> What to produce
Only the line containing "You are a GUI" and the lines after it, through the end of the entries, should be output exactly.

Segment Start: Data

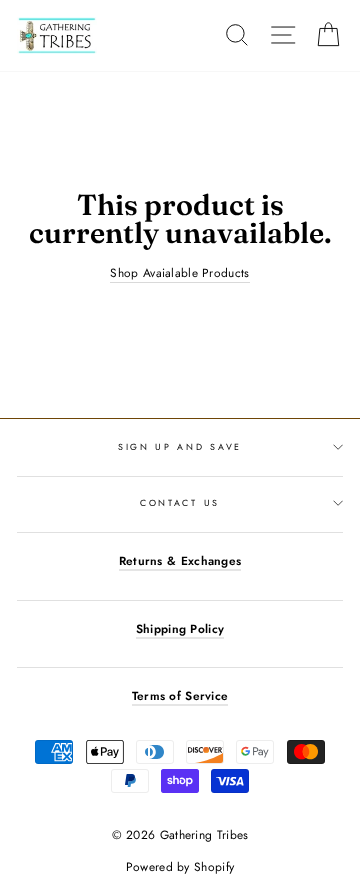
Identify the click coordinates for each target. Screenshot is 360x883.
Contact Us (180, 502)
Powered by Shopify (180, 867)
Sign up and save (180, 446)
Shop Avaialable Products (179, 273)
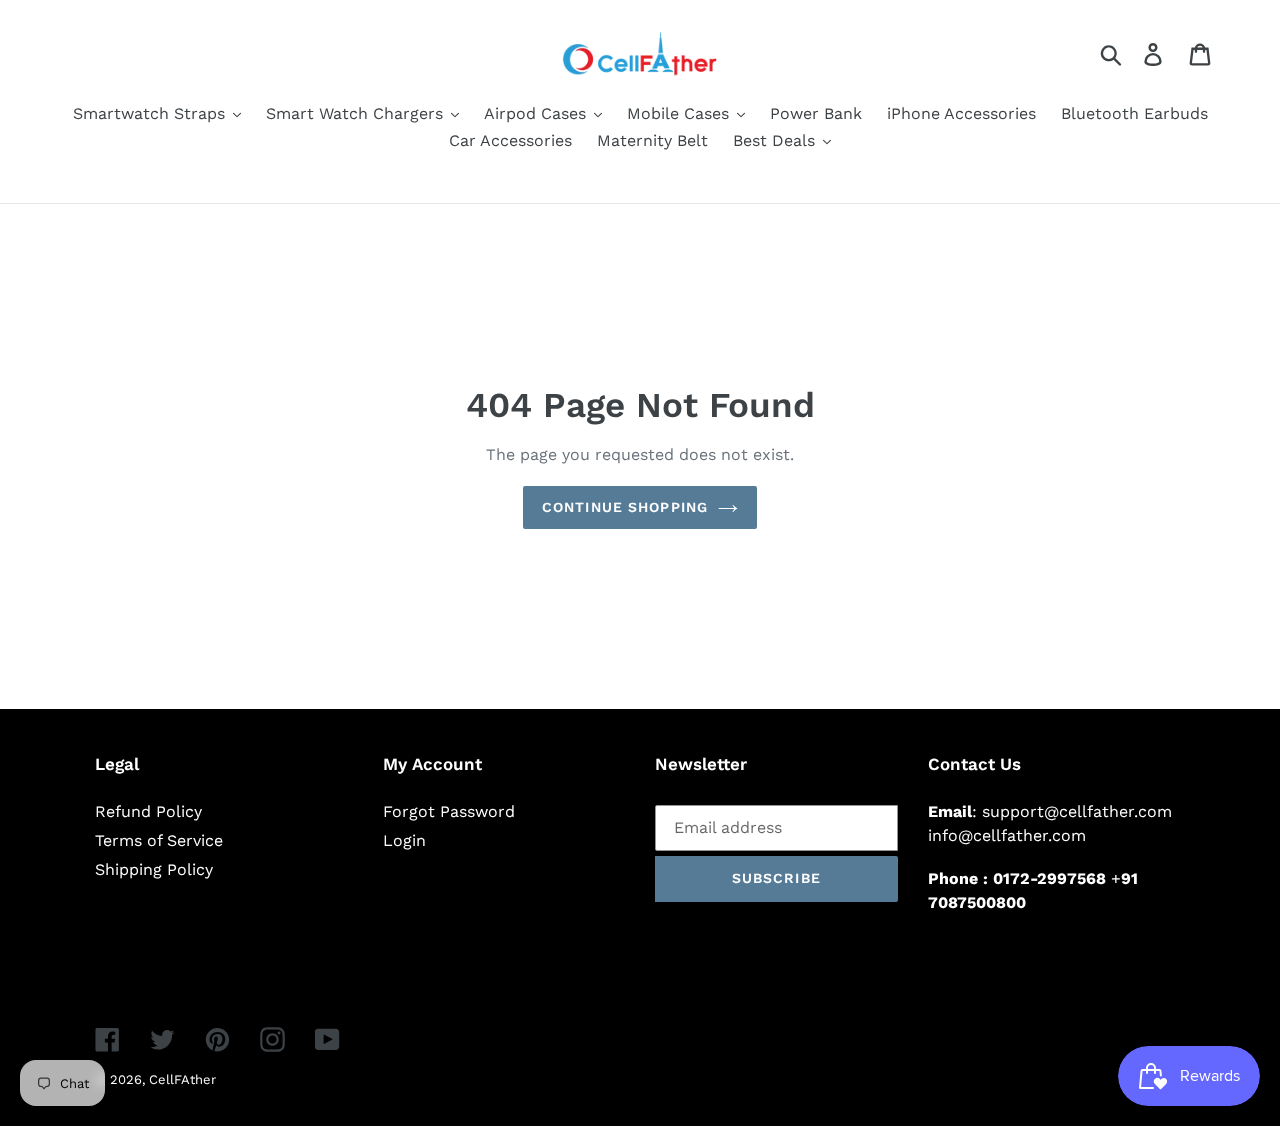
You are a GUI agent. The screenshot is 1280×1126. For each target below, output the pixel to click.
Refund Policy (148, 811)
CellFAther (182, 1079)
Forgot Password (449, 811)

Segment End: Data

> Output for this task
You are a GUI agent. The screenshot is 1280×1126. For each target below, output the pixel to click.
Refund Policy (148, 811)
CellFAther (182, 1079)
Forgot Password (449, 811)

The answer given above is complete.